Un museo da tenere sul comodino

di Redazione Commenta

Sarà la svolta del XXI secolo o verrà presto dimenticato? Certo è che la trovata di Domenico Quaranta, ormai noto curatore nell’ambito della new media art, ha del sorprendente. L’operazione consiste sostanzialmente nell’istituire un museo portatile, MINI Museum of XXI Century Arts, che altro non è che una cornice digitale fotografica acquistata su eBay e dotata di pen drive per l’inserimento dei dati.

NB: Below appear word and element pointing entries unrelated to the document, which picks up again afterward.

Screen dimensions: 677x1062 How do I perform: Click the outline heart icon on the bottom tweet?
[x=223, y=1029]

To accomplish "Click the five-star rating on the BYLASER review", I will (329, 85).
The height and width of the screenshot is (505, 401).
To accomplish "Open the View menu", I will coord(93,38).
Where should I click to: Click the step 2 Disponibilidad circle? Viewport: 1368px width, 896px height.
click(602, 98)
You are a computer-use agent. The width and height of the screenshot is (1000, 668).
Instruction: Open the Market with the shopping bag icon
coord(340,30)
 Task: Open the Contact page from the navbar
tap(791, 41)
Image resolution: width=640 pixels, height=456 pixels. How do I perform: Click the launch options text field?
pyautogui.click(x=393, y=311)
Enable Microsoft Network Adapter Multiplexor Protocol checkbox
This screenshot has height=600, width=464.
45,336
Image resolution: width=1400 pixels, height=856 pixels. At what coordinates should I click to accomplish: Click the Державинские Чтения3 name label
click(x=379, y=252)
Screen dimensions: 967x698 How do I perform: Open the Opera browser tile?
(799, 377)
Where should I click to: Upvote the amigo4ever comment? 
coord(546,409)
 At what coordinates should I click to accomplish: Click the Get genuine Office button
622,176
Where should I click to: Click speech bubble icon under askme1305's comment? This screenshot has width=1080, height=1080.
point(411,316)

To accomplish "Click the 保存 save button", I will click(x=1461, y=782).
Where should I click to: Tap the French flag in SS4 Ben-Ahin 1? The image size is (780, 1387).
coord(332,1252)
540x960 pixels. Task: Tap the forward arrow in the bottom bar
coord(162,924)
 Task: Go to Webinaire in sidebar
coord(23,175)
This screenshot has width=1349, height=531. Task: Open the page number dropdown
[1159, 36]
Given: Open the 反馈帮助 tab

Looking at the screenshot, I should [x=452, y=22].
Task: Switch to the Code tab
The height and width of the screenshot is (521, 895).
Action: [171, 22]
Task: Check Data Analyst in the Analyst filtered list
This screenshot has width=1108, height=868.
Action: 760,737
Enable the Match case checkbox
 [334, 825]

Il contenitore, concepito come spazio espositivo istituzionale, è accessibile a chiunque voglia farne domanda e si prefigge attraverso un costante aggiornamento da parte dell’artista, di documentare le varie esperienze espositive. L’artista può caricare opere entro i limiti stabiliti dal formato o anche di più grandi dimensioni, in tal caso consapevole del fatto che l’opera, divenuta di proprietà del museo, potrà essere visualizzata solo in caso di prestito ad altre istituzioni. Tale procedimento ha dei precedenti nella Boîte-en-valise duchampiana, nelle raccolte fluxus di Maciunas ma anche nei più recente Nanomuseum, realizzato dal curatore svizzero Hans Ulrich Obrist, e dai Pirate Paintings dell’artista greco Miltos Manetas. L’eccessiva democrazia del museo in questione potrebbe far scaturire dei dubbi sull’effettiva validità delle opere proposte ma, come spiega il direttore stesso, il valore di questa operazione dipende proprio dall’accostamento e dalla diversificazione delle esperienze proposte, dal loro carattere imprevedibile, dal loro inserimento nel contesto globale.

A raccogliere l’invito per ora è stato Paul B. Davis, artista britannico che lavora sfruttando l’immaginario delle console dei videogiochi. Per l’occasione, l’artista ha utilizzato le immagini demo già presenti nella cornice digitale e le ha rimontate aggiungendovi il sonoro. Una riflessione sulle immagini volgari utilizzate dalla tecnologia dei consumi che fa riferimento alla metodologia dell’appropriazione tanto cara alla generazione di artisti postmoderni.

Tale iniziativa rappresenta sicuramente una pietra miliare nell’ambito delle metodologie espositive e ancora una volta ci mostra come queste pratiche siano diventate, in gran parte dei casi, le vere e proprie protagoniste della vicenda artistica contemporanea. C’è da chiedersi se questo fenomeno non verrà banalizzato diventando mero oggetto di consumo alla stregua di un IPhone.